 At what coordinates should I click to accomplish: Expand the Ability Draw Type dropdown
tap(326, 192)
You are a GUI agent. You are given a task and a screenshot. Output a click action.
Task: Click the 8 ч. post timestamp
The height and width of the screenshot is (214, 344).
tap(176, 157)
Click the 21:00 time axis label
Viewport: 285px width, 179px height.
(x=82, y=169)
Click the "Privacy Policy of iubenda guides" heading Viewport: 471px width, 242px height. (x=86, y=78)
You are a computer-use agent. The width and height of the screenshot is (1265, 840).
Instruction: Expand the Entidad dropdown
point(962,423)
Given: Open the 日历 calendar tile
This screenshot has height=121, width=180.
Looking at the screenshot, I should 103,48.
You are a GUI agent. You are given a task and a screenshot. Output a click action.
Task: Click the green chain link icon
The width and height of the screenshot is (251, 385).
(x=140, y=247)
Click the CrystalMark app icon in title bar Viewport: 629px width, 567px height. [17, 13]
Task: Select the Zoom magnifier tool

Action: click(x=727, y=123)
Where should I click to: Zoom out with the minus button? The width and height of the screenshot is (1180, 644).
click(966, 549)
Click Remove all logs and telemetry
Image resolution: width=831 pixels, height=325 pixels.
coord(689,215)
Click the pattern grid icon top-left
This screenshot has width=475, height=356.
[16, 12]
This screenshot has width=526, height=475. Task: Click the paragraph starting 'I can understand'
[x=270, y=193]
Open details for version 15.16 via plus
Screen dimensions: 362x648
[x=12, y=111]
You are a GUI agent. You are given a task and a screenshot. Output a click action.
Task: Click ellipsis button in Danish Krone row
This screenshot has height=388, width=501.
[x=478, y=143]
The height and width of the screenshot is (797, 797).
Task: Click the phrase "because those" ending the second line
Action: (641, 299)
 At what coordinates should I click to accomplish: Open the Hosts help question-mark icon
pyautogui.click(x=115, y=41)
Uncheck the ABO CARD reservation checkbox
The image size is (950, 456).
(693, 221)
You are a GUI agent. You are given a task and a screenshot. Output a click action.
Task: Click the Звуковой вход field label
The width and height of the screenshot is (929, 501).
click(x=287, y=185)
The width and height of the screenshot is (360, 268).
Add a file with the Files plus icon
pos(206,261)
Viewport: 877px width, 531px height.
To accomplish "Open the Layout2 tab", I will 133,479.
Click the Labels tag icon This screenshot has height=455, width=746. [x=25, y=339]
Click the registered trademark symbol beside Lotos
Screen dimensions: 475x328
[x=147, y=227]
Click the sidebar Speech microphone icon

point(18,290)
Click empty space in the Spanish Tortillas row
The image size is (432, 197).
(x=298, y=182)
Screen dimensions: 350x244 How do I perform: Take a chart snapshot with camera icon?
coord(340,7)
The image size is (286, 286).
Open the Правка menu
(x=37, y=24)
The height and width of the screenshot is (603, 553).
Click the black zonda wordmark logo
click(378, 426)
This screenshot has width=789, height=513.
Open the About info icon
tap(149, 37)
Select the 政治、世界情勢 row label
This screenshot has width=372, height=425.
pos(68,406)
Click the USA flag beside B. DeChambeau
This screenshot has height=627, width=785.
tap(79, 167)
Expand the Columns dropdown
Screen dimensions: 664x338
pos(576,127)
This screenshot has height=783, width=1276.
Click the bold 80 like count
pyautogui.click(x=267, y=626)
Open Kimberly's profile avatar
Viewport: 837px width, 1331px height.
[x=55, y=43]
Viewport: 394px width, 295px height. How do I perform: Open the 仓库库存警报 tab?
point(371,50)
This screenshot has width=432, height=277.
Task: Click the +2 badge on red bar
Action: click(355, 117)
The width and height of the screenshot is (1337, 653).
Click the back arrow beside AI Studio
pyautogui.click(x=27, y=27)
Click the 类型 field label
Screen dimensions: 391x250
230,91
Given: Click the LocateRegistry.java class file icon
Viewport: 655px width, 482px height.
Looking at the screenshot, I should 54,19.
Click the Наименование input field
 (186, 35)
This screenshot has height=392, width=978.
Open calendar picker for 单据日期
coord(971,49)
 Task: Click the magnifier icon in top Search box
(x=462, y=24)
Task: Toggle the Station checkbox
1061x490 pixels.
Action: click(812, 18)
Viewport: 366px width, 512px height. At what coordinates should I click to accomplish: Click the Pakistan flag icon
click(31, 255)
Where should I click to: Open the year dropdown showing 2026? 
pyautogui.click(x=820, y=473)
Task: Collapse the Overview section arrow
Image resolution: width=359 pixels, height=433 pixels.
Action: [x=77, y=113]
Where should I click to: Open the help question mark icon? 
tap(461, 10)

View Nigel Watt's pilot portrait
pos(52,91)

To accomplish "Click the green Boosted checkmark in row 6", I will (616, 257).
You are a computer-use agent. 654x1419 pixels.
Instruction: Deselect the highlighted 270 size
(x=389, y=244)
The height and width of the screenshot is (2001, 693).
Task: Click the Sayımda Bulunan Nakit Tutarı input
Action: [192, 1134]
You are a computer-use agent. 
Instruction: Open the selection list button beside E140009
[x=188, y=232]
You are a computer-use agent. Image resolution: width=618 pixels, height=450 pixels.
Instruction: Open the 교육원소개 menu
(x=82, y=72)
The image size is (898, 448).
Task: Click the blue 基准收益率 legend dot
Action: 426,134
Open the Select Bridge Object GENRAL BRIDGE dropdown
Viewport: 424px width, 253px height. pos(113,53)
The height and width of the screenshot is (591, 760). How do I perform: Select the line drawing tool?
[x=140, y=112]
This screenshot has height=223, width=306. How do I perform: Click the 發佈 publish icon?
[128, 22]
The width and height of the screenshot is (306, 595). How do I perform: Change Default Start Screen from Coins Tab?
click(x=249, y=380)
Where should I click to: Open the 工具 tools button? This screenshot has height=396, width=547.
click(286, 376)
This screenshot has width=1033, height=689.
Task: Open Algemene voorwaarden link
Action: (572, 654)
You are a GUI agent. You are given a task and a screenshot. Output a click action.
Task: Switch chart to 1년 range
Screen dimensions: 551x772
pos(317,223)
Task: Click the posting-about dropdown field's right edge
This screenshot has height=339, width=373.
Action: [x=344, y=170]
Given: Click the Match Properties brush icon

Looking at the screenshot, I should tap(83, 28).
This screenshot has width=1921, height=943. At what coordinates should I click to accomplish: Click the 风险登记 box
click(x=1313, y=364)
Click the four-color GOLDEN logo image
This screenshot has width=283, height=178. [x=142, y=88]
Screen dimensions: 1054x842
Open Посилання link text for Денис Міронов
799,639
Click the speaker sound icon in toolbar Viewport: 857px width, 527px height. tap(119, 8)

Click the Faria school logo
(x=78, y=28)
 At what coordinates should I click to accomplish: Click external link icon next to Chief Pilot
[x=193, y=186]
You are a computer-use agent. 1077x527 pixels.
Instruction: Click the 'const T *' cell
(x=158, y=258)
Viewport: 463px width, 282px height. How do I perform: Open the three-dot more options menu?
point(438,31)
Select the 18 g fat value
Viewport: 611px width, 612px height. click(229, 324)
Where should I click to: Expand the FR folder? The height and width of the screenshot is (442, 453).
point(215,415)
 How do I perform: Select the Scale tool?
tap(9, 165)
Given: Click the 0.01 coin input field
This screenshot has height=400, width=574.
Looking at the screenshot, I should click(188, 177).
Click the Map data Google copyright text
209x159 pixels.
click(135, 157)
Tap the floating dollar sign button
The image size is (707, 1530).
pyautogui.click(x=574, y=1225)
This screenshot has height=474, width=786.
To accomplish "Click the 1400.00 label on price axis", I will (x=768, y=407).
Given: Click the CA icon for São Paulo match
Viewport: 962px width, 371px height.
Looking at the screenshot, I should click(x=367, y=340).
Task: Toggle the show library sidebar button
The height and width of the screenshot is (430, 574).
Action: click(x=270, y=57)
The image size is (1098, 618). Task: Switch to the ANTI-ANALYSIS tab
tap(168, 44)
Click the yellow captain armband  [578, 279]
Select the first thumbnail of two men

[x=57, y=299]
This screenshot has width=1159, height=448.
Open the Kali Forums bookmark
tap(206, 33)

• [Exercise]: Print, without alteration, only the lines above between the one holding "Click the Наименование input field" and the one holding "You are a computer-use agent. 654x1419", inclusive.

• [Exercise solution]:
Click the Наименование input field
 (186, 35)
This screenshot has height=392, width=978.
Open calendar picker for 单据日期
coord(971,49)
 Task: Click the magnifier icon in top Search box
(x=462, y=24)
Task: Toggle the Station checkbox
1061x490 pixels.
Action: click(812, 18)
Viewport: 366px width, 512px height. At what coordinates should I click to accomplish: Click the Pakistan flag icon
click(31, 255)
Where should I click to: Open the year dropdown showing 2026? 
pyautogui.click(x=820, y=473)
Task: Collapse the Overview section arrow
Image resolution: width=359 pixels, height=433 pixels.
Action: [x=77, y=113]
Where should I click to: Open the help question mark icon? 
tap(461, 10)

View Nigel Watt's pilot portrait
pos(52,91)

To accomplish "Click the green Boosted checkmark in row 6", I will (616, 257).
You are a computer-use agent. 654x1419 pixels.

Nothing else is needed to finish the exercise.